Виттория Аккоромбона - Людвиг Тик
Шрифт:
Интервал:
Закладка:
— О, вы, бессердечный, злой старец, — воскликнул Капорале, — если у вас был такой печальный опыт, то вы правы только наполовину, ибо совсем забываете упомянуть и о преимуществах такого положения.
— Всё выглядит в мире так, — ответил Спероне, — как хочет видеть сам человек. Но будьте уверены, положение бедного Тассо именно таково, как я описал, а его успех лишь подтверждает мои слова. Я знаю, что он уже давно тяготится своим положением там, в Ферраре; он тоскует по новым друзьям, не может жить и творить без поддержки, но ему не хватает мужества открыто порвать с двором. Новый великий герцог Флорентийский, Франческо, достаточно тщеславен, чтобы иметь рядом в числе своих приближенных знаменитого человека; тайные послания, посредничество чужеземцев, унизительные предложения — всё удручает беднягу, соблазны двора и притягивают, и пугают его, а между тем князь и женщины снова приветливы, они льстят ему и его таланту; он снова переживает золотые дни и блаженно витает в лучах заката. Но Феррарец хорошо знает, что поэт уже собрался уйти от него; нет недостатка и в сплетниках, которые настраивают его против бедняги. Прежде он был в доверительных отношениях с Пигной, секретарь Гварини{70} тоже по-дружески относился к нему; теперь они — его противники, а последний — его открытый враг, хитрый, ловкий человек, обладающий выдержкой, так не хватающей Торквато, при этом тоже поэт, и одаренный, — как тут не вспыхнуть ревности. Сейчас его вызвал сюда, в Рим, самый верный друг и покровитель Сципио Гонзага{71}, герцог с неохотой дал ему отпуск, ибо знает, что здесь, должно быть, ведутся переговоры Тассо с кардиналом Фернандо Медичи; Сципио, наверняка, рассчитывает привлечь даже папу на сторону поэта, чтобы тот выделил ему здесь каноникат или приход, но папа, конечно, не хочет обидеть Феррарца из-за малозначительного дела; Медичи не может слишком открыто выступать со своими предложениями; д’Эсте из тщеславия считает это дело гораздо важнее других, оба не доверяют нерешительному характеру Тассо, и отношения так запутываются и осложняются, что дело должно закончиться явно не в пользу поэта.
— Ваш рассказ действительно печален, — промолвила одна красивая молодая синьора, — и если ваше предсказание верно, то я уже сейчас оплакиваю милого Тассо.
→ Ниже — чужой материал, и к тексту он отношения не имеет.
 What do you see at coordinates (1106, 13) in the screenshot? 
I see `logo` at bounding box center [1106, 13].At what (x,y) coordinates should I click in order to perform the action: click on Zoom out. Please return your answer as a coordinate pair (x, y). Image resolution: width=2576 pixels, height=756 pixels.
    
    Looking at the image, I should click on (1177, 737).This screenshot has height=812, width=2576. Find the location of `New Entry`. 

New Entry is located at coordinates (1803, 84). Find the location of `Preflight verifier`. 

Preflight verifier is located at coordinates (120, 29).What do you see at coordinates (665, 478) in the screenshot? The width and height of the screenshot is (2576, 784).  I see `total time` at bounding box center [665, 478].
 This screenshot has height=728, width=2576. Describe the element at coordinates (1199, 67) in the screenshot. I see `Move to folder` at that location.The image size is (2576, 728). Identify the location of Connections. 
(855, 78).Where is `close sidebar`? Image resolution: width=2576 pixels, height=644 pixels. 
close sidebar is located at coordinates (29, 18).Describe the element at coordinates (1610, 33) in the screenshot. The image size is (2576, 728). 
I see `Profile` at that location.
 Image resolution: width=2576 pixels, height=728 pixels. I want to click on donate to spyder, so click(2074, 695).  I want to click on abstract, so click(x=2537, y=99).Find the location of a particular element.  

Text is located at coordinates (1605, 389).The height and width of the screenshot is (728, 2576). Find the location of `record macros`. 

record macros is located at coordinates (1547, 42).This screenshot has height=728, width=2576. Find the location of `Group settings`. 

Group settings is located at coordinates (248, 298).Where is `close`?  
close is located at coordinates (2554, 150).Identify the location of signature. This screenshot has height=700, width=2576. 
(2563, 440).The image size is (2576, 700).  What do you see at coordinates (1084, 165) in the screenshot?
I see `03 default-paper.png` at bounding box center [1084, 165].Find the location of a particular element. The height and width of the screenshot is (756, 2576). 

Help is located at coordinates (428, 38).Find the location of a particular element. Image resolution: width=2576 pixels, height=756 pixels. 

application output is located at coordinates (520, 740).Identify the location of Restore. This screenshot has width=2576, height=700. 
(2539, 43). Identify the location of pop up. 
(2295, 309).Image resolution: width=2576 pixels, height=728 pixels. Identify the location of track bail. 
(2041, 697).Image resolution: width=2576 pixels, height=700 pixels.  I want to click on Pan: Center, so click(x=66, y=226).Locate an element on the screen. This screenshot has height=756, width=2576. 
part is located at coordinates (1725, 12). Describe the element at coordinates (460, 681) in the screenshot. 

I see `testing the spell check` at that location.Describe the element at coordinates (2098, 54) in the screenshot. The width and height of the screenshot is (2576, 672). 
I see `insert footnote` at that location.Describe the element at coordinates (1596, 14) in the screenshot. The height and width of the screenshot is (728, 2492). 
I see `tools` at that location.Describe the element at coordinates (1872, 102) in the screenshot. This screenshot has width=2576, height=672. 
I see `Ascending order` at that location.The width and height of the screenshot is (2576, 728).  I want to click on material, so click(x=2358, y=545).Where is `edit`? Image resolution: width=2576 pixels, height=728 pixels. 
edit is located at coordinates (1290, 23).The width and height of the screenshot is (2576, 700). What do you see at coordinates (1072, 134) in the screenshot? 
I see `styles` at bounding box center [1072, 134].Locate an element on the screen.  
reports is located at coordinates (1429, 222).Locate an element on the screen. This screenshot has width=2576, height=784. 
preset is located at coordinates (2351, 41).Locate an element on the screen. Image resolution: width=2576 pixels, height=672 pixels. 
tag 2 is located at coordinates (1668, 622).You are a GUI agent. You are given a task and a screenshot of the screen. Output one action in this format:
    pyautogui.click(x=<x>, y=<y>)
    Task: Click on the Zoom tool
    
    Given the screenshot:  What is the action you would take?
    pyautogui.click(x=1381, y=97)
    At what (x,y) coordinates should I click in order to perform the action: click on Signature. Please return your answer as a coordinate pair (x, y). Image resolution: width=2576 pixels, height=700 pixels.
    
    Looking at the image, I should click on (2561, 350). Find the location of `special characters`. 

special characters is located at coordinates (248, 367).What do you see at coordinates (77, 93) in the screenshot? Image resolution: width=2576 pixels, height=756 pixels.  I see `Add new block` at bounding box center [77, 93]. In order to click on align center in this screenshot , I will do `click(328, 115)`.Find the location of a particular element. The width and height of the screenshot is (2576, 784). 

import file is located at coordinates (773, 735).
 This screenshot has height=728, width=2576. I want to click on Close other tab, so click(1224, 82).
Ваши слова о природе человеческих отношений так верны: каждое сословие должно утвердиться, каждый остроумный человек наживает себе врагов, министр и советник поддаются соблазну изменить своему долгу; кто живет среди людей, рискует попасть в переплет и должен бороться, мыслить и работать.
— В ваших словах есть доля правды, — ответил старец, — и все-таки поэт встречает гораздо больше трудностей. Если у него нет государственного поста или ученого звания, если он не священник, то его жизнь вдвойне трудна, но этого не хотят понять окружающие. Настоящий затворник по природе своей, он поневоле втягивается в мирскую суету. Он всецело погружен в свое творчество, которое, однако, не имеет ни малейшего влияния на ход истории. Из-за этого он теряет способность объективно оценивать себя, однако обычные критерии здесь неприменимы, ибо, подводя итоги дня, он не может сказать себе: сегодня ты совершил действительно нечто полезное, ты помог тому или этому, ты прояснил запутанное дело, это общество, тот обвиняемый, этот вельможа должны тебя благодарить. Если у поэта нет вдохновения, он чувствует себя потерянным, а если оно к нему приходит — он ощущает себя выше всех людей. Тогда звучат похвалы друзей, громкие восторги толпы, восхищенные восклицания женщин и девушек — но подумайте, друзья мои, много ли на свете сильных людей с твердым характером, кто, наслаждаясь всем этим, сумеет сохранить трезвый ум, не вознестись в воображении выше всех смертных, даже королей, и, собственно, не потерять рассудок.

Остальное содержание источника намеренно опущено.